*Exercise:*
Repeat every record word for word and omit the images.
· · · · · · ·
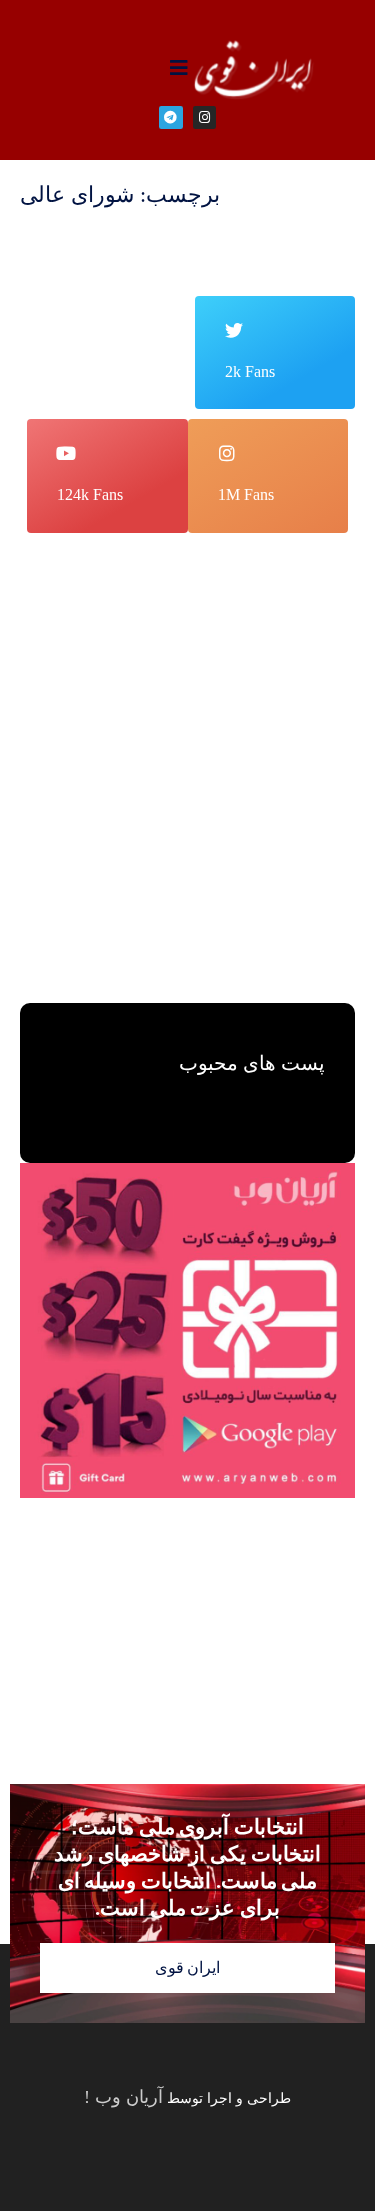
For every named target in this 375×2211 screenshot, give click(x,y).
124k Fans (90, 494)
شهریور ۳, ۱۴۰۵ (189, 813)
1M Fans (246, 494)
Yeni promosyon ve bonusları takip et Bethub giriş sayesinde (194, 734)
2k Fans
· · · · · · ·
*Response to this exercise:*
For every named target in this 375×2211 screenshot, give click(x,y).
124k Fans (90, 494)
شهریور ۳, ۱۴۰۵ (189, 813)
1M Fans (246, 494)
Yeni promosyon ve bonusları takip et Bethub giriş sayesinde (194, 734)
2k Fans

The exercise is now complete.